What this task involves
Exactly the lines from the one containing "You are a GUI" through the end of the data, and nothing more, should be retyped; pictures stay out.

Records provided
***

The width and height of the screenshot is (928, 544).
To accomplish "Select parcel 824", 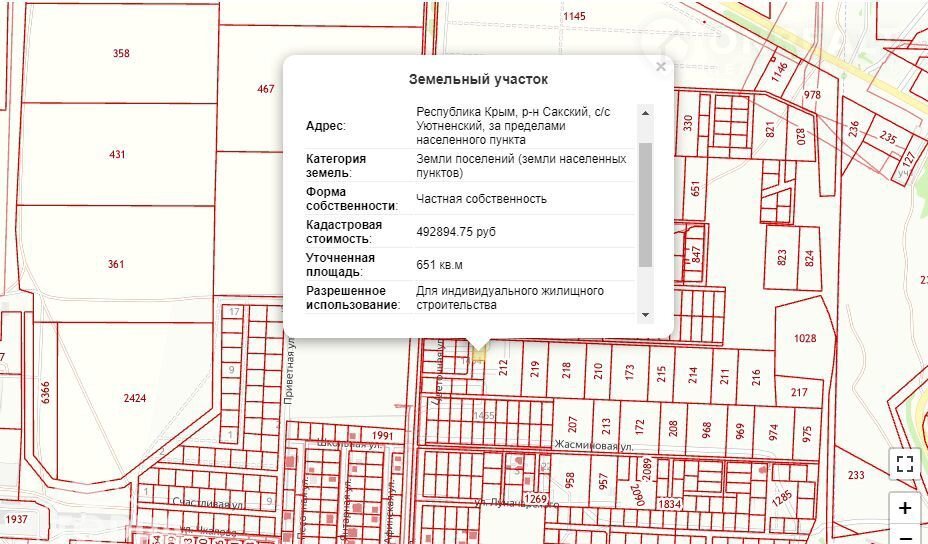I will pos(810,257).
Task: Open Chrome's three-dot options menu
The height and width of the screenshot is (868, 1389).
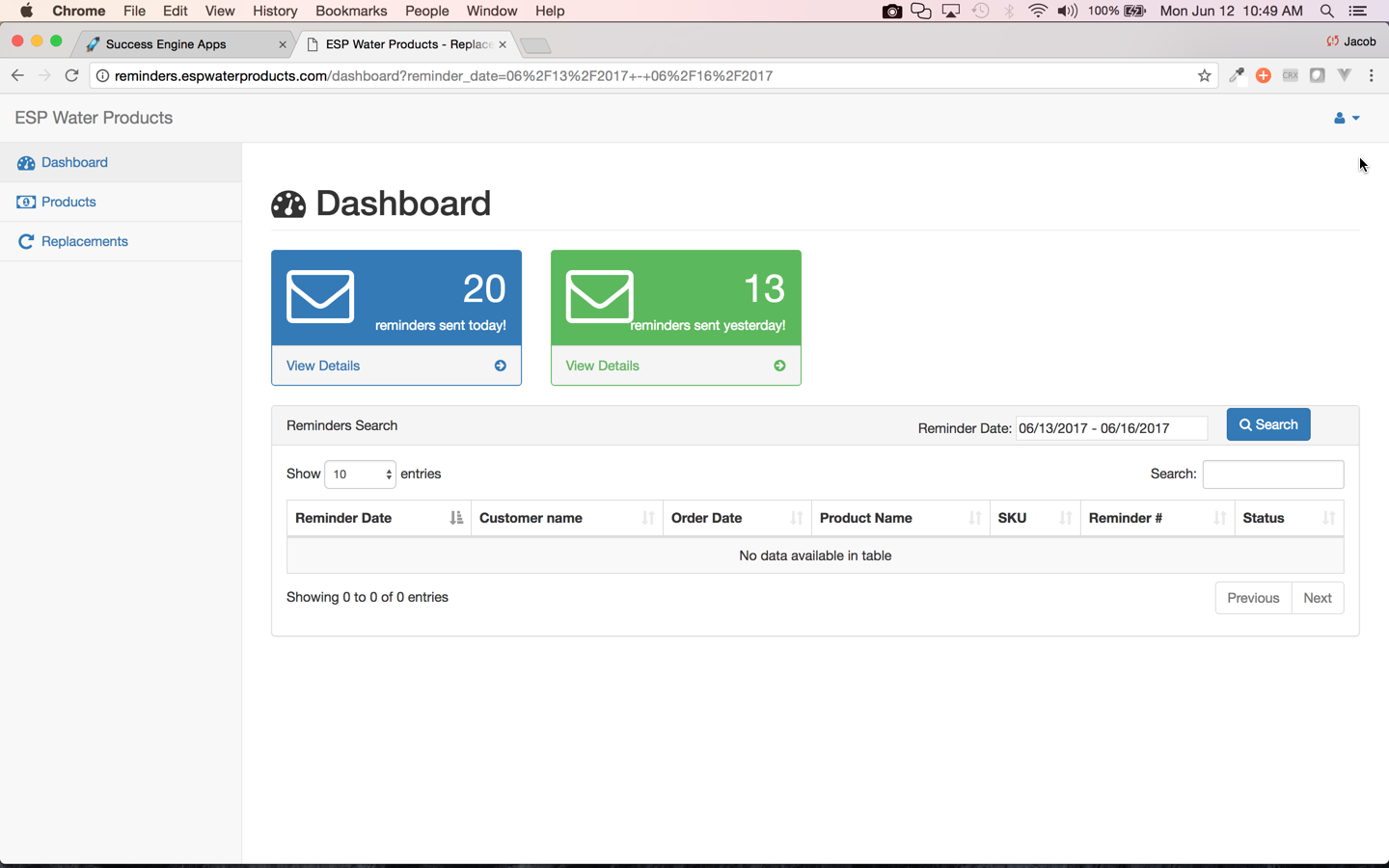Action: (x=1371, y=76)
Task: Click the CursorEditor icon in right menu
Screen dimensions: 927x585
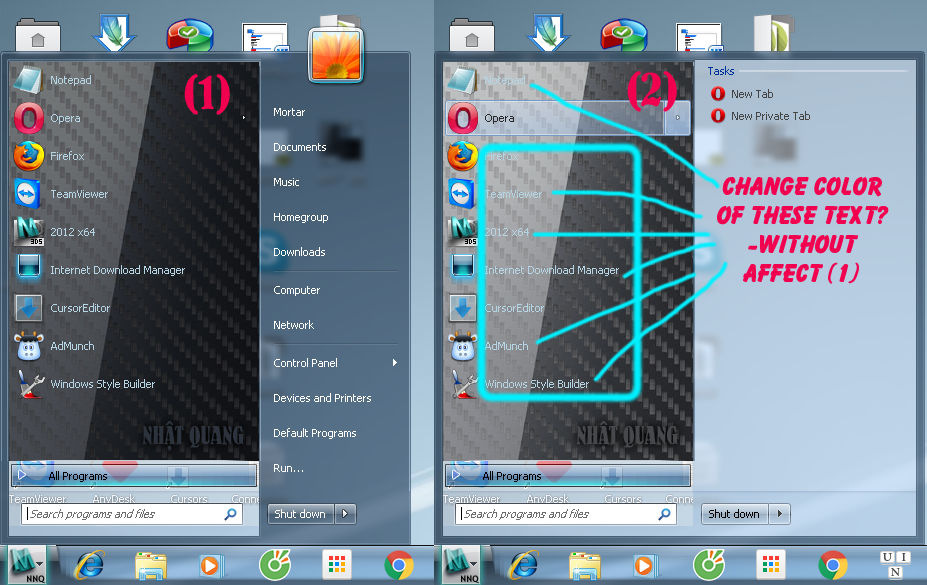Action: pyautogui.click(x=462, y=308)
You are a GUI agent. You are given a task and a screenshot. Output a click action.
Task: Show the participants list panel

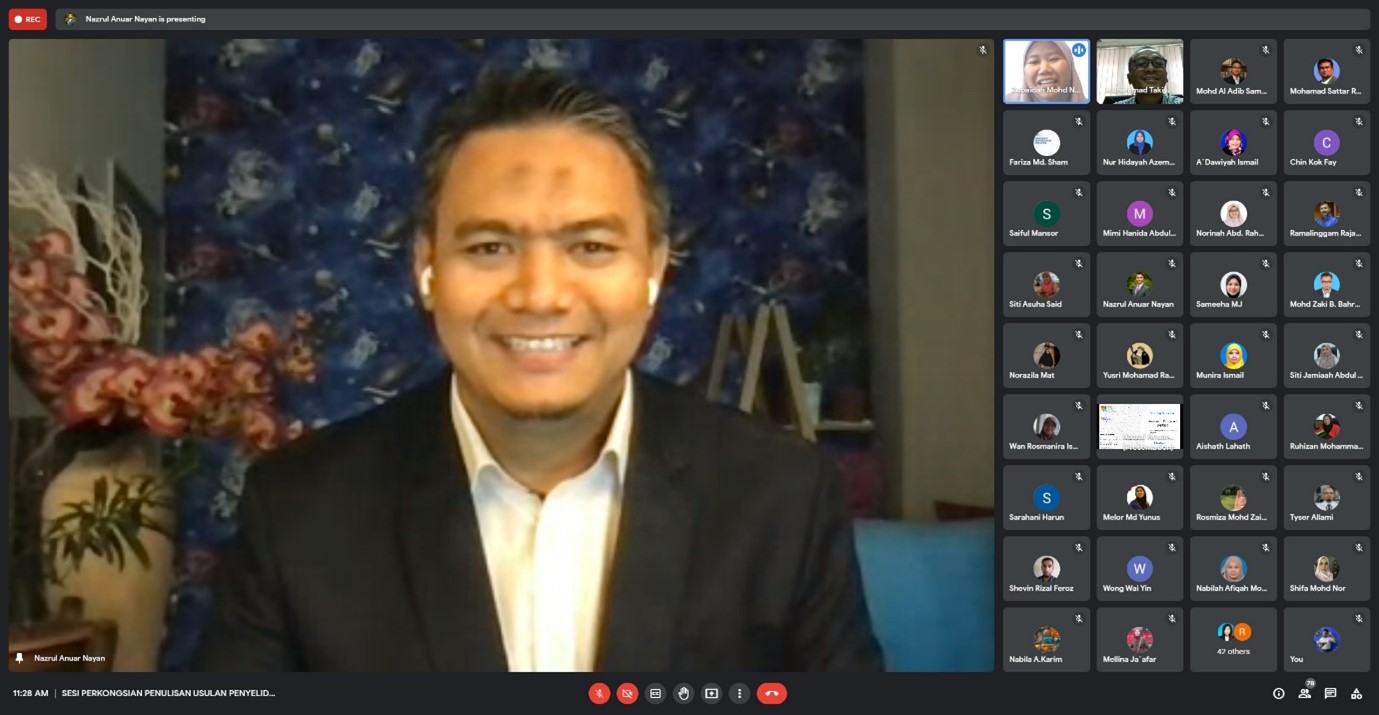point(1304,693)
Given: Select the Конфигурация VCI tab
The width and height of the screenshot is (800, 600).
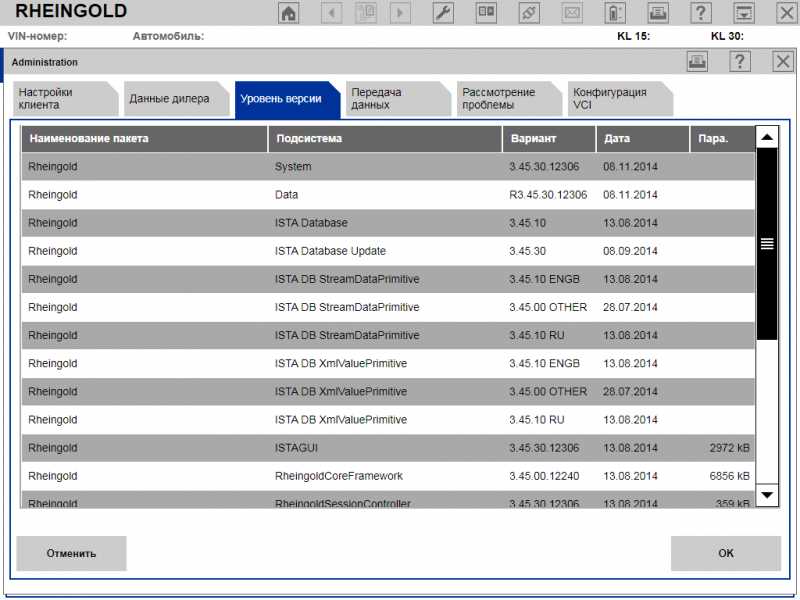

***

Response to the exercise
You are a GUI agent. You are given a task and a screenshot. Output a click action.
Task: Show the participants list panel

point(1304,693)
Given: Select the Конфигурация VCI tab
The width and height of the screenshot is (800, 600).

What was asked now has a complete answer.